### Excerpted data
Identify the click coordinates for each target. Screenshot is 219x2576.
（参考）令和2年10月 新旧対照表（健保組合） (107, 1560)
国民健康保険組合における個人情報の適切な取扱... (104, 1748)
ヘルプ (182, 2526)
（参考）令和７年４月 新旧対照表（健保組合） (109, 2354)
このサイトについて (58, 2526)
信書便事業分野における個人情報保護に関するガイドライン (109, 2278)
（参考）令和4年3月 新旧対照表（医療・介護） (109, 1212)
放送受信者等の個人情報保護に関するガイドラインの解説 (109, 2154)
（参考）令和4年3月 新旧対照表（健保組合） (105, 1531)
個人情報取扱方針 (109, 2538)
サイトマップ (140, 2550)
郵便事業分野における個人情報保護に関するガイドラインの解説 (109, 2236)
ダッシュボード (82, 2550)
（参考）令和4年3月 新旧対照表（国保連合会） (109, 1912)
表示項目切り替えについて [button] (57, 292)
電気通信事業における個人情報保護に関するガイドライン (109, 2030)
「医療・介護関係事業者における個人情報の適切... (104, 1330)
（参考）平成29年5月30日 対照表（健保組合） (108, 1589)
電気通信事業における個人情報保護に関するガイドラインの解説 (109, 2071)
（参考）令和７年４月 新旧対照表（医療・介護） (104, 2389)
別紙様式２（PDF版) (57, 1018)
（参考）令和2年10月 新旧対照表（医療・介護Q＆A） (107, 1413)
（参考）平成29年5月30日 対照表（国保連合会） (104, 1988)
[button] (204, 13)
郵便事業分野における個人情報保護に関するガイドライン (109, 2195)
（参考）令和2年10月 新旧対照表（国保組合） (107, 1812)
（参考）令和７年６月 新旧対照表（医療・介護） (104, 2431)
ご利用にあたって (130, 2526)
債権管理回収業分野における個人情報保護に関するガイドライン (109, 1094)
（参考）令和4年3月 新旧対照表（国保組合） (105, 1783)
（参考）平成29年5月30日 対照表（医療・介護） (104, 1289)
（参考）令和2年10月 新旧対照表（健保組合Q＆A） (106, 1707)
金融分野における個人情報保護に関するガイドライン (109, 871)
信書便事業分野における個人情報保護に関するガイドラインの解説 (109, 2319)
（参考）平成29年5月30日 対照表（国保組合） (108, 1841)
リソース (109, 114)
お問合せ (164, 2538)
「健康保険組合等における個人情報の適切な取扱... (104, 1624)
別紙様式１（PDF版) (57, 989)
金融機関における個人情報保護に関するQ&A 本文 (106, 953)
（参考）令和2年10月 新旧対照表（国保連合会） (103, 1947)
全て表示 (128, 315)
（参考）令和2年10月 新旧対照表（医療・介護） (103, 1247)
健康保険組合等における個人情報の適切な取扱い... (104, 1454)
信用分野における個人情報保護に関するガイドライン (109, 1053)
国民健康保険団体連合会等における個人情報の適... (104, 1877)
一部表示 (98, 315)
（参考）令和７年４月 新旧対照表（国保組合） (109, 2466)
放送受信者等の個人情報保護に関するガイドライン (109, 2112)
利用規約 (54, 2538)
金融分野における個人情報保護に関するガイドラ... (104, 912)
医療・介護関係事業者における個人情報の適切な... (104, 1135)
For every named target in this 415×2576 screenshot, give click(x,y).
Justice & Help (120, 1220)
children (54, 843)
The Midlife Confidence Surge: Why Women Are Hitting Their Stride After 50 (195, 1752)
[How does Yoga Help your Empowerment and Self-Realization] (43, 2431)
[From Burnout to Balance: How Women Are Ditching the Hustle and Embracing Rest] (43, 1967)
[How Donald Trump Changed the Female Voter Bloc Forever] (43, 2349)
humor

### Work item
Look through the material and copy each line that has "Help".

### Answer to the exercise
Justice & Help (120, 1220)
[How does Yoga Help your Empowerment and Self-Realization] (43, 2431)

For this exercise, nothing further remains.